- PROBLEM DETAILS:
Please format all of the data below as a Markdown table with two columns, Row and Line, giving each nonblank line its own numbered row and leaving out blank lines.

- THE DATA:
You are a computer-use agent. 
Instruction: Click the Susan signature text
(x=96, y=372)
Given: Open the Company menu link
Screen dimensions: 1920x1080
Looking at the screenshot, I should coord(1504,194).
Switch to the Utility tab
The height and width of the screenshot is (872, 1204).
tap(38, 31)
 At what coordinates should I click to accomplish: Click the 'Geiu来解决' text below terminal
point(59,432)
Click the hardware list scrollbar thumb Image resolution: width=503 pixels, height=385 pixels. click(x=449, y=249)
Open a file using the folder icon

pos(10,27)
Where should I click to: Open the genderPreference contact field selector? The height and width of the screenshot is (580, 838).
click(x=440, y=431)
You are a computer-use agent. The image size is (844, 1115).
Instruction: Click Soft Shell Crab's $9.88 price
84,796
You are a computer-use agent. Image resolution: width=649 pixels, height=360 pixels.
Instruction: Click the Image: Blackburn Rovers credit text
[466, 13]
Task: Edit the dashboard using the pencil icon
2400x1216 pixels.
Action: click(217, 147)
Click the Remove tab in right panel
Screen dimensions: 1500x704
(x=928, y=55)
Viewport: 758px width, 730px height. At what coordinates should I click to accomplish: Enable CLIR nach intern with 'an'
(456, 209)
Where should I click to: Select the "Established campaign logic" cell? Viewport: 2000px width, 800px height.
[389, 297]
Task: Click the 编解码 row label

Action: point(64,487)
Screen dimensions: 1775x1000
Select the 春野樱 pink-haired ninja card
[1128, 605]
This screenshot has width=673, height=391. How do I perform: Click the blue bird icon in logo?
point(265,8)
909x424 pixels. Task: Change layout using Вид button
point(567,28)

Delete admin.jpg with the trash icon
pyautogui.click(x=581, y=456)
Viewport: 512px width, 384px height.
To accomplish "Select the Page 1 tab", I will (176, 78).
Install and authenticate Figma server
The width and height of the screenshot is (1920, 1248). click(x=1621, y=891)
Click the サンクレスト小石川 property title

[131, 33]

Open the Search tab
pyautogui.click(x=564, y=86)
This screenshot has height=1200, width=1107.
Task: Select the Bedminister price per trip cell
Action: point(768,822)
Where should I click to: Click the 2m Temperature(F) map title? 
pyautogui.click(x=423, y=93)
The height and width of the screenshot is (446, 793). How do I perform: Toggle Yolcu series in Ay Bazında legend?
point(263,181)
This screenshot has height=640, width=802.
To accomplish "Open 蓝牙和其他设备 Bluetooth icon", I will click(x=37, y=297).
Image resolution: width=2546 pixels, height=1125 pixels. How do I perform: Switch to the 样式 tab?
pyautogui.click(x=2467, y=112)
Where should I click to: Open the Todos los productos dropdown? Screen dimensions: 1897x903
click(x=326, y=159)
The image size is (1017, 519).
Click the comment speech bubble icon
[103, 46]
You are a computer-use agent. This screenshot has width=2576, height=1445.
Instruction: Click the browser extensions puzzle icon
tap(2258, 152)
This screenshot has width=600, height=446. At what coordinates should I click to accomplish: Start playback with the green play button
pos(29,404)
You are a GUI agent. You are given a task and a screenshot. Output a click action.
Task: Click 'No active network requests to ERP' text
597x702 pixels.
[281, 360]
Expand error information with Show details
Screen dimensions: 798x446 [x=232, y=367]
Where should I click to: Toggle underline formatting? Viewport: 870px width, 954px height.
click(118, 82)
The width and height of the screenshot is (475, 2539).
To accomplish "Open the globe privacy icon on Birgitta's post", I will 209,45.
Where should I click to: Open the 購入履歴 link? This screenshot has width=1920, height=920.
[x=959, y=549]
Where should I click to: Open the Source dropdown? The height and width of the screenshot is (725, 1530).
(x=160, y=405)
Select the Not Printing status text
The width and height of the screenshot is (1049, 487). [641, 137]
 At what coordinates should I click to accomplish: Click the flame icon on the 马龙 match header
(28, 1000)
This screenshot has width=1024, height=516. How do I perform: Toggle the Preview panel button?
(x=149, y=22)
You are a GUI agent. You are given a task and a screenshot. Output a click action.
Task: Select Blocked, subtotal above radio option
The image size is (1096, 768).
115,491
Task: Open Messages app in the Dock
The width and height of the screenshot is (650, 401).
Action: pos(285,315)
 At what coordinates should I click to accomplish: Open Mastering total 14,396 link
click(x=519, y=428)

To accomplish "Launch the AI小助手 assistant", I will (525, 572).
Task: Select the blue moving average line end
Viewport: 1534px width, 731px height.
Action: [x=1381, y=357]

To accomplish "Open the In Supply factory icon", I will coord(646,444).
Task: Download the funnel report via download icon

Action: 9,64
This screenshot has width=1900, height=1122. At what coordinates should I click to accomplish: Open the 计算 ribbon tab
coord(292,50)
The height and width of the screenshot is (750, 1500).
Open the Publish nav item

- FINISHED ANSWER:
| Row | Line |
|---|---|
| 1 | You are a computer-use agent.  |
| 2 | Instruction: Click the Susan signature text |
| 3 | (x=96, y=372) |
| 4 | Given: Open the Company menu link |
| 5 | Screen dimensions: 1920x1080 |
| 6 | Looking at the screenshot, I should coord(1504,194). |
| 7 | Switch to the Utility tab |
| 8 | The height and width of the screenshot is (872, 1204). |
| 9 | tap(38, 31) |
| 10 |  At what coordinates should I click to accomplish: Click the 'Geiu来解决' text below terminal |
| 11 | point(59,432) |
| 12 | Click the hardware list scrollbar thumb Image resolution: width=503 pixels, height=385 pixels. click(x=449, y=249) |
| 13 | Open a file using the folder icon |
| 14 | pos(10,27) |
| 15 | Where should I click to: Open the genderPreference contact field selector? The height and width of the screenshot is (580, 838). |
| 16 | click(x=440, y=431) |
| 17 | You are a computer-use agent. The image size is (844, 1115). |
| 18 | Instruction: Click Soft Shell Crab's $9.88 price |
| 19 | 84,796 |
| 20 | You are a computer-use agent. Image resolution: width=649 pixels, height=360 pixels. |
| 21 | Instruction: Click the Image: Blackburn Rovers credit text |
| 22 | [466, 13] |
| 23 | Task: Edit the dashboard using the pencil icon |
| 24 | 2400x1216 pixels. |
| 25 | Action: click(217, 147) |
| 26 | Click the Remove tab in right panel |
| 27 | Screen dimensions: 1500x704 |
| 28 | (x=928, y=55) |
| 29 | Viewport: 758px width, 730px height. At what coordinates should I click to accomplish: Enable CLIR nach intern with 'an' |
| 30 | (456, 209) |
| 31 | Where should I click to: Select the "Established campaign logic" cell? Viewport: 2000px width, 800px height. |
| 32 | [389, 297] |
| 33 | Task: Click the 编解码 row label |
| 34 | Action: point(64,487) |
| 35 | Screen dimensions: 1775x1000 |
| 36 | Select the 春野樱 pink-haired ninja card |
| 37 | [1128, 605] |
| 38 | This screenshot has width=673, height=391. How do I perform: Click the blue bird icon in logo? |
| 39 | point(265,8) |
| 40 | 909x424 pixels. Task: Change layout using Вид button |
| 41 | point(567,28) |
| 42 | Delete admin.jpg with the trash icon |
| 43 | pyautogui.click(x=581, y=456) |
| 44 | Viewport: 512px width, 384px height. |
| 45 | To accomplish "Select the Page 1 tab", I will (176, 78). |
| 46 | Install and authenticate Figma server |
| 47 | The width and height of the screenshot is (1920, 1248). click(x=1621, y=891) |
| 48 | Click the サンクレスト小石川 property title |
| 49 | [131, 33] |
| 50 | Open the Search tab |
| 51 | pyautogui.click(x=564, y=86) |
| 52 | This screenshot has height=1200, width=1107. |
| 53 | Task: Select the Bedminister price per trip cell |
| 54 | Action: point(768,822) |
| 55 | Where should I click to: Click the 2m Temperature(F) map title?  |
| 56 | pyautogui.click(x=423, y=93) |
| 57 | The height and width of the screenshot is (446, 793). How do I perform: Toggle Yolcu series in Ay Bazında legend? |
| 58 | point(263,181) |
| 59 | This screenshot has height=640, width=802. |
| 60 | To accomplish "Open 蓝牙和其他设备 Bluetooth icon", I will click(x=37, y=297). |
| 61 | Image resolution: width=2546 pixels, height=1125 pixels. How do I perform: Switch to the 样式 tab? |
| 62 | pyautogui.click(x=2467, y=112) |
| 63 | Where should I click to: Open the Todos los productos dropdown? Screen dimensions: 1897x903 |
| 64 | click(x=326, y=159) |
| 65 | The image size is (1017, 519). |
| 66 | Click the comment speech bubble icon |
| 67 | [103, 46] |
| 68 | You are a computer-use agent. This screenshot has width=2576, height=1445. |
| 69 | Instruction: Click the browser extensions puzzle icon |
| 70 | tap(2258, 152) |
| 71 | This screenshot has width=600, height=446. At what coordinates should I click to accomplish: Start playback with the green play button |
| 72 | pos(29,404) |
| 73 | You are a GUI agent. You are given a task and a screenshot. Output a click action. |
| 74 | Task: Click 'No active network requests to ERP' text |
| 75 | 597x702 pixels. |
| 76 | [281, 360] |
| 77 | Expand error information with Show details |
| 78 | Screen dimensions: 798x446 [x=232, y=367] |
| 79 | Where should I click to: Toggle underline formatting? Viewport: 870px width, 954px height. |
| 80 | click(118, 82) |
| 81 | The width and height of the screenshot is (475, 2539). |
| 82 | To accomplish "Open the globe privacy icon on Birgitta's post", I will 209,45. |
| 83 | Where should I click to: Open the 購入履歴 link? This screenshot has width=1920, height=920. |
| 84 | [x=959, y=549] |
| 85 | Where should I click to: Open the Source dropdown? The height and width of the screenshot is (725, 1530). |
| 86 | (x=160, y=405) |
| 87 | Select the Not Printing status text |
| 88 | The width and height of the screenshot is (1049, 487). [641, 137] |
| 89 |  At what coordinates should I click to accomplish: Click the flame icon on the 马龙 match header |
| 90 | (28, 1000) |
| 91 | This screenshot has width=1024, height=516. How do I perform: Toggle the Preview panel button? |
| 92 | (x=149, y=22) |
| 93 | You are a GUI agent. You are given a task and a screenshot. Output a click action. |
| 94 | Task: Select Blocked, subtotal above radio option |
| 95 | The image size is (1096, 768). |
| 96 | 115,491 |
| 97 | Task: Open Messages app in the Dock |
| 98 | The width and height of the screenshot is (650, 401). |
| 99 | Action: pos(285,315) |
| 100 |  At what coordinates should I click to accomplish: Open Mastering total 14,396 link |
| 101 | click(x=519, y=428) |
| 102 | To accomplish "Launch the AI小助手 assistant", I will (525, 572). |
| 103 | Task: Select the blue moving average line end |
| 104 | Viewport: 1534px width, 731px height. |
| 105 | Action: [x=1381, y=357] |
| 106 | To accomplish "Open the In Supply factory icon", I will coord(646,444). |
| 107 | Task: Download the funnel report via download icon |
| 108 | Action: 9,64 |
| 109 | This screenshot has width=1900, height=1122. At what coordinates should I click to accomplish: Open the 计算 ribbon tab |
| 110 | coord(292,50) |
| 111 | The height and width of the screenshot is (750, 1500). |
| 112 | Open the Publish nav item |